The standard requirement is being associated with both the exposure and the outcome. These covariates are available through the Swedish national registers controlled by the Swedish government and constantly monitored to ensure high quality. The registers are managed by full time professionals with special skills in IT, public health work and register administration. Our analytic team have long experience in statistical and epidemiological methods, psychiatry and autism ascertainment and working with the Swedish registers. The variables we included are used in our previous studies in maternal exposures and offspring outcomes where confounding may be similar (1, 2). The un-adjusted results may serve as an example of a risk estimate severely affected by confounding which would indeed have been the main results if we would not have been able to perform our very detailed analysis correctly adjusting for confounding factors.
Dr Degner kindly commented on our work. He correctly acknowledged that antidepressants have been increasingly prescribed in the past few decades. He omitted that it is more accurate to state that SSRIs increased in use while others have comparatively dropped in use. He rightly noted that investigations on risks due to paternal antidepressant usage are scarce.
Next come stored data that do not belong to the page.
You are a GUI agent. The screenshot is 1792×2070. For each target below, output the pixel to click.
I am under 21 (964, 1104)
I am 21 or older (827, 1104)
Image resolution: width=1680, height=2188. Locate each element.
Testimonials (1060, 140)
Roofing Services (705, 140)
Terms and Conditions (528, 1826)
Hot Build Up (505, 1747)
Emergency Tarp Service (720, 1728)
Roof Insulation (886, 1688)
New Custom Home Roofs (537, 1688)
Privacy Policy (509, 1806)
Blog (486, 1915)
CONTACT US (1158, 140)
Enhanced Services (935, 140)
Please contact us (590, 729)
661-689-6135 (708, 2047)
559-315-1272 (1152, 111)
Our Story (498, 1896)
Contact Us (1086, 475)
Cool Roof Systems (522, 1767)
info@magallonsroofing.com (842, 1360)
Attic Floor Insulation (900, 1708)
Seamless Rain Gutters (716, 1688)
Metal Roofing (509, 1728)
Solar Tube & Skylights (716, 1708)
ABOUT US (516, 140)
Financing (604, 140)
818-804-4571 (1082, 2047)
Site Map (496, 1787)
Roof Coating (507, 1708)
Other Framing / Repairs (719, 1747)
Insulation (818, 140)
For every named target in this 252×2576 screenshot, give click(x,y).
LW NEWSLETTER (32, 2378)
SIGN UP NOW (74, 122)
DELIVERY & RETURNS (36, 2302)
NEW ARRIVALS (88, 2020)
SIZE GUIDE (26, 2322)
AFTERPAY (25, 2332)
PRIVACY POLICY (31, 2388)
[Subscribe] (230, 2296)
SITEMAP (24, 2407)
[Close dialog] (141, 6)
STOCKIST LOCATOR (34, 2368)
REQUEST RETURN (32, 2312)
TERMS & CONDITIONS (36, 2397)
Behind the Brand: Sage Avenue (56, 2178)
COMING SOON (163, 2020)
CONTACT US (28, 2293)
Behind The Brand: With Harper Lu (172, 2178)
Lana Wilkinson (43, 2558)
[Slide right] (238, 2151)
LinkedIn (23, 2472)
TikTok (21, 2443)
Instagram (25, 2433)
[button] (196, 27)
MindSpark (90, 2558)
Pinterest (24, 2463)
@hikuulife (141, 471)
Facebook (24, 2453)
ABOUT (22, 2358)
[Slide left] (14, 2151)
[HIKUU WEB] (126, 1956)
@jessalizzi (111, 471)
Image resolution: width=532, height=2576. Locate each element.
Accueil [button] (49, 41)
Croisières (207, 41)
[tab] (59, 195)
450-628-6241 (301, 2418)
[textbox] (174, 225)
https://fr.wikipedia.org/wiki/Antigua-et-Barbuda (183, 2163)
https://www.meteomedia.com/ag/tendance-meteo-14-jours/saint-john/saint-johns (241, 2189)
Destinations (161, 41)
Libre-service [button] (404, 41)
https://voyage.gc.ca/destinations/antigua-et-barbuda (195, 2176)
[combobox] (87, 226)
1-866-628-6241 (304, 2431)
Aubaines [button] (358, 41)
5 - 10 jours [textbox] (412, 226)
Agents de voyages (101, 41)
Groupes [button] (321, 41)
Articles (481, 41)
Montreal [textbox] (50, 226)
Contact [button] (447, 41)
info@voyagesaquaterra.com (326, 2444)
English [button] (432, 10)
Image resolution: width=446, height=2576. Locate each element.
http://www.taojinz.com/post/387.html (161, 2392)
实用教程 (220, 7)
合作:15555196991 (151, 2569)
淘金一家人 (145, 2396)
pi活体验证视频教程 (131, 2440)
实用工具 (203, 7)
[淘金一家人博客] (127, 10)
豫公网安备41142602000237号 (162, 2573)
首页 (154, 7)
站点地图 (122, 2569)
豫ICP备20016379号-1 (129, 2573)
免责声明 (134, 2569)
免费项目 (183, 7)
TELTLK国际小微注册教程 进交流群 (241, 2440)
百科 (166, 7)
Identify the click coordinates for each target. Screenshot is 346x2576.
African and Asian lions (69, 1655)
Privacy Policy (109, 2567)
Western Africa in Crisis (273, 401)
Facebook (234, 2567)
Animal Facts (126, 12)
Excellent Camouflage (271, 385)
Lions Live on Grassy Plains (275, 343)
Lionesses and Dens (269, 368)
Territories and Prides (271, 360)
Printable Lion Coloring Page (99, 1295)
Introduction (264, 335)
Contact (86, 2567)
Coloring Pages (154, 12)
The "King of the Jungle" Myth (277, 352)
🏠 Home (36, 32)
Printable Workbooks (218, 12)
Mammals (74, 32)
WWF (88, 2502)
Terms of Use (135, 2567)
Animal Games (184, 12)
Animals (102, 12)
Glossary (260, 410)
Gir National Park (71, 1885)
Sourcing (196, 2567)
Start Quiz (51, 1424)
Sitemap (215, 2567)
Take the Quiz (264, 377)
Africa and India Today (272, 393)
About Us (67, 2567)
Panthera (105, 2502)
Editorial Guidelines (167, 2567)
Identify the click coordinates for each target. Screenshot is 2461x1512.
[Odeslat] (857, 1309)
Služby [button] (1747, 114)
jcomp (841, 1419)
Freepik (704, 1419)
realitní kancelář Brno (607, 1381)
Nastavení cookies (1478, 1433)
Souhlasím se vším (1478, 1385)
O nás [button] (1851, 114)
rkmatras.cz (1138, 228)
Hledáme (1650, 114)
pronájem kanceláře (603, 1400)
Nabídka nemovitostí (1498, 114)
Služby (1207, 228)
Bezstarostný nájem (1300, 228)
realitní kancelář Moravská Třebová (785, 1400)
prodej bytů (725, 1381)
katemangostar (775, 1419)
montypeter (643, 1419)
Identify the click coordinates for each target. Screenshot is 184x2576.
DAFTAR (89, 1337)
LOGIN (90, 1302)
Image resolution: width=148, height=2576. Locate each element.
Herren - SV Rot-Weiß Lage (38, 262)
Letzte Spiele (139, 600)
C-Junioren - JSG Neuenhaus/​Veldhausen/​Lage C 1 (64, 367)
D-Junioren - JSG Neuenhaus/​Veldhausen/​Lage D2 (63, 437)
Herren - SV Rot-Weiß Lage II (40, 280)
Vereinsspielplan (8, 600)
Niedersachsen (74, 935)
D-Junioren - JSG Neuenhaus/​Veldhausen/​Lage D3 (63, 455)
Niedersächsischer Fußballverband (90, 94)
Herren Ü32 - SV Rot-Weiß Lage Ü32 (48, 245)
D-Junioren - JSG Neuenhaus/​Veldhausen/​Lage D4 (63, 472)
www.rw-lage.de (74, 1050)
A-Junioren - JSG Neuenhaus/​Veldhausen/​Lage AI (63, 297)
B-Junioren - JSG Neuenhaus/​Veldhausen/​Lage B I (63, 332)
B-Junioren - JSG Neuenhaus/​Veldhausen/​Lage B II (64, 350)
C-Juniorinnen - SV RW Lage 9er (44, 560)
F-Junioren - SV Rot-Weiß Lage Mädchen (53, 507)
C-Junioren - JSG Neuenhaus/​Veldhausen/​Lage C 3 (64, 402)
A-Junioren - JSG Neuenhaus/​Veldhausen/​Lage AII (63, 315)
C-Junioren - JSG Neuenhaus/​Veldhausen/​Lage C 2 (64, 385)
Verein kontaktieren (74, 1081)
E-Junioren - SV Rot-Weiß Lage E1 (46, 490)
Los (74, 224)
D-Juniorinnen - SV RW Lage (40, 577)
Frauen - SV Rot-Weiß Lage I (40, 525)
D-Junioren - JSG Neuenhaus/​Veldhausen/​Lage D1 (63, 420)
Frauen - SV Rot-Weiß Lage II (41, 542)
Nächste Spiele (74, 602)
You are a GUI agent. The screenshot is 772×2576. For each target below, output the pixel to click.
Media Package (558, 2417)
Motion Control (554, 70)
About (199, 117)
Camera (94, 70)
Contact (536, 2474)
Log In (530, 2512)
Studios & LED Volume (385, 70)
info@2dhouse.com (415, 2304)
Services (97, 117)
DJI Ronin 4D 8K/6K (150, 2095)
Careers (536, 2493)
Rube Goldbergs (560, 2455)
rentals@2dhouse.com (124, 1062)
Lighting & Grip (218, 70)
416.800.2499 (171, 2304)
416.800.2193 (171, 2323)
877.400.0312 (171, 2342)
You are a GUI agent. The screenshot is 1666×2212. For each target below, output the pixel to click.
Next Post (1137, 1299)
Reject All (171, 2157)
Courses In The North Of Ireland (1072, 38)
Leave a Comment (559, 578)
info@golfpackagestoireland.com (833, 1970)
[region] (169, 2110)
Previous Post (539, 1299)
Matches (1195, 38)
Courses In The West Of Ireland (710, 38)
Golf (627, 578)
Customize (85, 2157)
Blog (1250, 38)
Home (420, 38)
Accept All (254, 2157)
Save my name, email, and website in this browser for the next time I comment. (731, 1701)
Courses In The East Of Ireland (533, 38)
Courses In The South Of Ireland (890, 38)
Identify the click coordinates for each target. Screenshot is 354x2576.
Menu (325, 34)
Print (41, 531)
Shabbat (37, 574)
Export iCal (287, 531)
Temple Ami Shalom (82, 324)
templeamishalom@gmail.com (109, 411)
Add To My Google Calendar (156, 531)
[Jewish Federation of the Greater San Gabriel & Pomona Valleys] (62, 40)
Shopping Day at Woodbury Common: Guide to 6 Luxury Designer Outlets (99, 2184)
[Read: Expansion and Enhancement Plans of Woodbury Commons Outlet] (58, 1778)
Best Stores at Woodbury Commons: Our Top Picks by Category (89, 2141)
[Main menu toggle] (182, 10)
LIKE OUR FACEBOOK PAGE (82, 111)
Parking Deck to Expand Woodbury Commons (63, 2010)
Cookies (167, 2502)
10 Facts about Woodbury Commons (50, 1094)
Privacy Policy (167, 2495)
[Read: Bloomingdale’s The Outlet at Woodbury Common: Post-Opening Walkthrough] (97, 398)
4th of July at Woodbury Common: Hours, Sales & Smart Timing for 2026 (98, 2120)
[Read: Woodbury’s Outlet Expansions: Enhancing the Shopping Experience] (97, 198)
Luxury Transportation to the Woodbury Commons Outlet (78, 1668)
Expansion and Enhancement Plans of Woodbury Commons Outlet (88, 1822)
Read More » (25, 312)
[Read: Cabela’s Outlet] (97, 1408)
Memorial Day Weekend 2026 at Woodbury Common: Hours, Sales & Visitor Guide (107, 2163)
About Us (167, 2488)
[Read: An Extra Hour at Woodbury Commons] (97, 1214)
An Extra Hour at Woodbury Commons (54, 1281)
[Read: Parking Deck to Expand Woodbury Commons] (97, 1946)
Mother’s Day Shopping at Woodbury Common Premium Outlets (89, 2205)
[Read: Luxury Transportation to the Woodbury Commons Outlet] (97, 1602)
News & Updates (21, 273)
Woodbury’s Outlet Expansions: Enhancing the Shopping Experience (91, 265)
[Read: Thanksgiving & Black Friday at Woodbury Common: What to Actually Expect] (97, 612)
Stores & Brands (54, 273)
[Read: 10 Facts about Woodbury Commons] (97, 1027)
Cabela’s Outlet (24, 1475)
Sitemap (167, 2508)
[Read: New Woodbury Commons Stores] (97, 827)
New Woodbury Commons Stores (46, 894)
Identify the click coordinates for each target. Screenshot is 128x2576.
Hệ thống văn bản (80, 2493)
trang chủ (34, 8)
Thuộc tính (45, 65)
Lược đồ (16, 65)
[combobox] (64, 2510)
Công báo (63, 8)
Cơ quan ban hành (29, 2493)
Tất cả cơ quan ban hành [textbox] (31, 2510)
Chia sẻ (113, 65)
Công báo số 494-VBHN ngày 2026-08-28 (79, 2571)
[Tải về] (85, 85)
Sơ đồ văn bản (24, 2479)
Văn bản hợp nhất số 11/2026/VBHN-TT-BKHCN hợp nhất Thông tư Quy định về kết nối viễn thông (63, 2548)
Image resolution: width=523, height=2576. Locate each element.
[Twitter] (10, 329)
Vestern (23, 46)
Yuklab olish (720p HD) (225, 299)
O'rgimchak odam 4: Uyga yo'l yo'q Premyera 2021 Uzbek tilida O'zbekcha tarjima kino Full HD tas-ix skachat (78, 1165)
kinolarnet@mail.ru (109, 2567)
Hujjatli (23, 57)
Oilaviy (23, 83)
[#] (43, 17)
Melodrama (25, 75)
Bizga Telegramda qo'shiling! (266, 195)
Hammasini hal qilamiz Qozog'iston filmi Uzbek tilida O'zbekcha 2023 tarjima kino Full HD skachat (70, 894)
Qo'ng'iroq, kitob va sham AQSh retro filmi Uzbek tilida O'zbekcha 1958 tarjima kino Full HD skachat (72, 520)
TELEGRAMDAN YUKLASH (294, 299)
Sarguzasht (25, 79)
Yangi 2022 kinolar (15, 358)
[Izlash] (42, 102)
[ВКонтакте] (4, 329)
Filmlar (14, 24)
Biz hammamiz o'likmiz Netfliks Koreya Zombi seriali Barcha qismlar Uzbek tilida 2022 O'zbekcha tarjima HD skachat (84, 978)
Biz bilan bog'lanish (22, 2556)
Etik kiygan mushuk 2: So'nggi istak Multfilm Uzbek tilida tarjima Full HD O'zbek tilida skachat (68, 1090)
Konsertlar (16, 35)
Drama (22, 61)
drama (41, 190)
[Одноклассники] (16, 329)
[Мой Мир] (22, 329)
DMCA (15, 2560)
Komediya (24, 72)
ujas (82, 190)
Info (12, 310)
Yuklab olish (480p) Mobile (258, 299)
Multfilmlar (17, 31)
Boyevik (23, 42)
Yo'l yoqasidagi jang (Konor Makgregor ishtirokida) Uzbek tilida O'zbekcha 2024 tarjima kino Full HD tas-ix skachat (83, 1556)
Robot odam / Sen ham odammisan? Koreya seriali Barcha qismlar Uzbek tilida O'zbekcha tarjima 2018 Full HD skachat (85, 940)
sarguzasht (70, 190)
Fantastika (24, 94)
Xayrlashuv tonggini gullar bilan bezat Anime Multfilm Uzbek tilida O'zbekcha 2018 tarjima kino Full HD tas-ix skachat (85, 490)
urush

Moreover, he noted our results are consistent with prior observational findings.
In his comments Dr Degner cited research by Pedersen et al that SSRIs and SNRIs are heterogeneous with regard to the degree of serotonin selectivity. Pedersen et al. examined septal heart defects among children whose mothers were treated with SSRIs in early pregnancy, particularly sertraline and citalopram . This outcome was not specifically examined in our study. Hence we cannot make claim to that outcome. However, we conducted sensitivity analysis by drug so Dr Dregner may have misinterpreted the scope of our work.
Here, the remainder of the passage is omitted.